The Ant The Ant at The Invisible Dog; © Mark D Phillips        Click for Larger -- 720px -- 1400px

A five-year-old boy in France learns a poem that captures his imagination….

An 18-meter long ant With a hat on its head That doesn’t exist, that doesn’t exist….

And for the next 30-years as the boy grows into a man, he asks himself “Why Not?”

On January 23rd, that little boy, Xavier Roux, will debut The Ant on Bergen Street for the grand opening of The Invisible Dog, a creative arts space in Cobble Hill. The sixty-foot-long sculpture made of structural steel and nylon balloons will fill the gallery space, and the imagination of all.

The poem’s author, Robert Desnos, wrote The Ant after his arrest by the Nazis and deportation to Auschwitz. The 18-meter length was the size of a cattle car used by the Gestapo to transport their prisoners to the concentration camps….

An 18-meter long ant With a hat on its head That doesn’t exist, that doesn’t exist.
An ant pulling a cart Full of penguins and ducks That doesn’t exist, that doesn’t exist.
An ant speaking French, Speaking Latin and Javanese, That doesn’t exist, that doesn’t exist.
Hey! Why not?

Xavier was captivated by the poem. He would recite the poem to his parents, never knowing the true meaning, except that the ant should exist. When he told his story to Lucien Zayan, the director of The Invisible Dog, the poem became a reality.

Xavier places meaning in all of the parts of The Ant. Built on a framework of over a metric ton of steel that resembles train tracks and a hat that symbolizes the chimneys of the concentration camps, the ant’s body is composed of nylon balloons that signify light.

“It is a beautiful poem that has great meaning,” says Roux.

During his research, Xavier discovered the author’s story from historians of the French resistance.
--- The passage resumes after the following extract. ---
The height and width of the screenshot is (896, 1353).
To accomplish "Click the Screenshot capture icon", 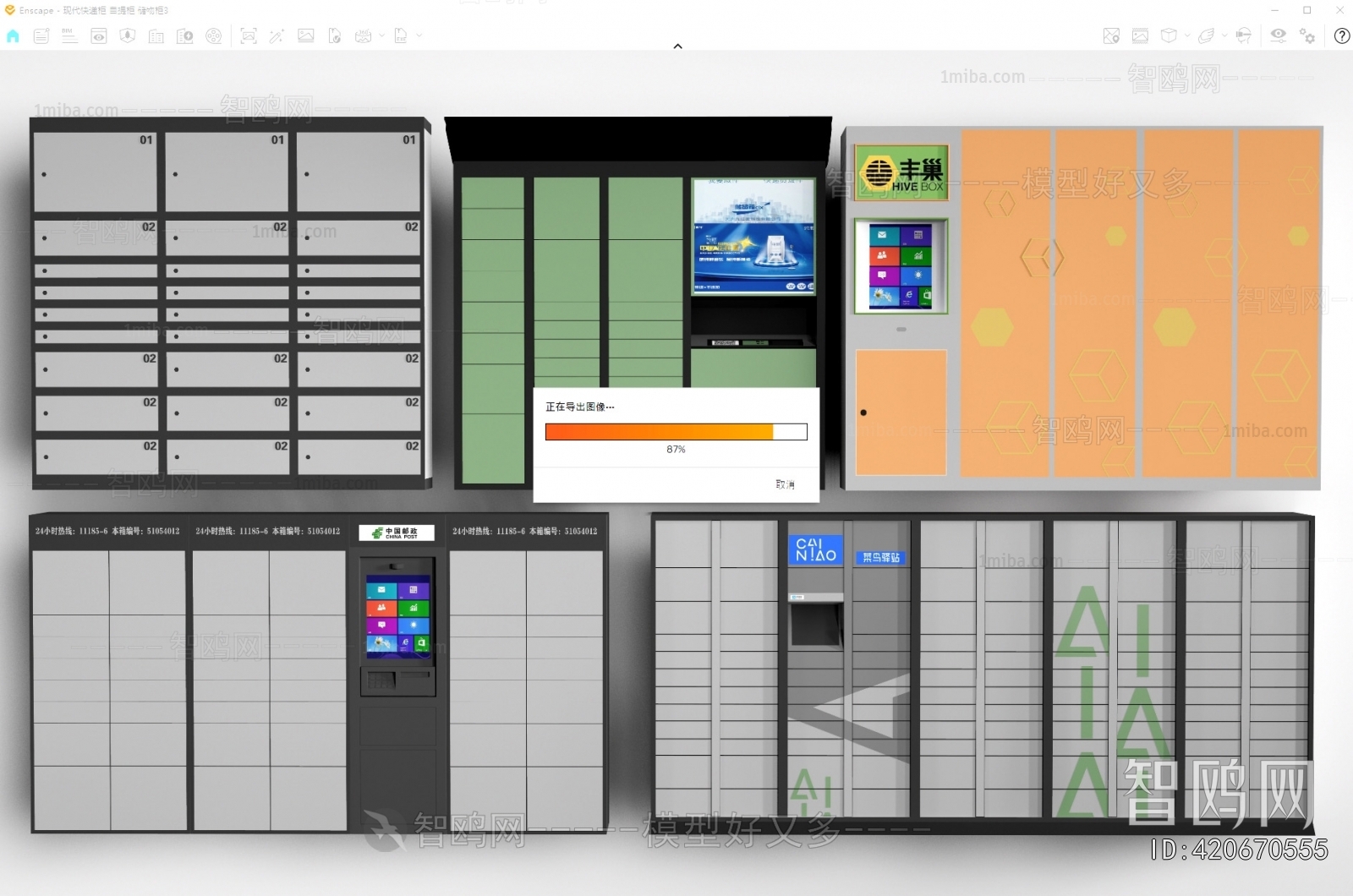I will [x=248, y=36].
During the Nazi occupation of Paris, Desnos published a series of essays mocking the Germans. These articles combined with his work for the French Resistance led to his arrest on February 22, 1944. Desnos was sent to first to Auschwitz, and then transferred to Buchenwald and Flossenburg before he was sent to Terezin, a concentration camp in the Czech Republic. Although the Allies liberated this camp in 1945, Desnos had contracted typhoid. He died on June 8, 1945.

The poem gained even more meaning for Roux. “Poetry is the sense of the possible,” he said. “It was so important for me to create The Ant. Penguins and all languages represent globalization. We are all on the same train.”

A poem written 60 years ago still has meaning today. When Xaveir Roux and Lucien Zayan met and discussed The Ant, the idea fit in with Lucien Zayan’s strategy for The Invisible Dog.
The former factory building at 51 Bergen Street is a South Brooklyn hidden treasure. Situated less than half a block from Smith Street and the Bergen subway stop, the block also includes the Romantic Times. Built in the late 1800’s, the 25,000 square-foot factory went through a number of businesses. By the late 1990s, the boarded-up building was another abandoned manufacturing space in Brooklyn.

In early 2009, Zayan came to Brooklyn for a three-month holiday. During his time in New York, he stumbled upon a gallery in the very front of the building. Asking questions about the building, the gallery owner allowed him to look at the raw space behind her back wall. It was love at first sight.

Zayan sought out the owner of the building, Frank DeFalco, and asked what they were doing with the building. There were no definite plans. During the conversation, DeFranco kept mentioning The Invisible Dog, once, twice and a third time.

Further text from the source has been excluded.